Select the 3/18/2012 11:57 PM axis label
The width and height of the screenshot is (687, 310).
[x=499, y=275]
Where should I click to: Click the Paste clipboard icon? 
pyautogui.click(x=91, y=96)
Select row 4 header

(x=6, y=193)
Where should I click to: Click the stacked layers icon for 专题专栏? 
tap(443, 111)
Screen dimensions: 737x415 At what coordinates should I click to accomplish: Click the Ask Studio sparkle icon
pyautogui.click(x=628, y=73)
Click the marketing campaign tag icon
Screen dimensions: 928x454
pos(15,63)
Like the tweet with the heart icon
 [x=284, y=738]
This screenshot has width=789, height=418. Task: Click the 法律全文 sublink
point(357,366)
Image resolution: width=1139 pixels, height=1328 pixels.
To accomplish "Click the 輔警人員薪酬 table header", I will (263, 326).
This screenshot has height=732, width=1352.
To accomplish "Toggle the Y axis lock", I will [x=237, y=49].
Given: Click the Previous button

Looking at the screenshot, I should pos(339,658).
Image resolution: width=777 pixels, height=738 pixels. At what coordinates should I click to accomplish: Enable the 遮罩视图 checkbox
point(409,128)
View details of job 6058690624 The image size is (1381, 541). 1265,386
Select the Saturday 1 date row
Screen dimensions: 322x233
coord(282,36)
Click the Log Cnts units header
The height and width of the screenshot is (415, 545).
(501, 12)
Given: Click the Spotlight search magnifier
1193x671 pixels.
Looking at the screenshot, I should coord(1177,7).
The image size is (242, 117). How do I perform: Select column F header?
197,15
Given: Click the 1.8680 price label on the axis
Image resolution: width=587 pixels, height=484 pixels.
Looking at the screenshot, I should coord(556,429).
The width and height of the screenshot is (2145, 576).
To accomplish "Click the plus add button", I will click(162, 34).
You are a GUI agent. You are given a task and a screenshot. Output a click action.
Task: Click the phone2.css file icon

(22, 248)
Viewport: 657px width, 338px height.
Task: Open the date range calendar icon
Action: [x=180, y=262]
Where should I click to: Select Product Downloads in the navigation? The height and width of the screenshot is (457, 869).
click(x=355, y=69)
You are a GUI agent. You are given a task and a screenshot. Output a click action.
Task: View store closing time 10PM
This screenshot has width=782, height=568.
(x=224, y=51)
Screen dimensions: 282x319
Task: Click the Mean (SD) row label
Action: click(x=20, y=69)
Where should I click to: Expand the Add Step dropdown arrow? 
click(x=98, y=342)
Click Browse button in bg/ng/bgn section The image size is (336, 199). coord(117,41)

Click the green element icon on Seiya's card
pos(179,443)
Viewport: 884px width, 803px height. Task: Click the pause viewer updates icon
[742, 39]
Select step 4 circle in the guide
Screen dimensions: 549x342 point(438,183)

◆ **ABOUT THIS EXERCISE**:
Copy each line from the data above that includes "will".

◆ **OUTPUT**:
To accomplish "Click the 輔警人員薪酬 table header", I will (263, 326).
To accomplish "Toggle the Y axis lock", I will [x=237, y=49].
To accomplish "Click the plus add button", I will click(162, 34).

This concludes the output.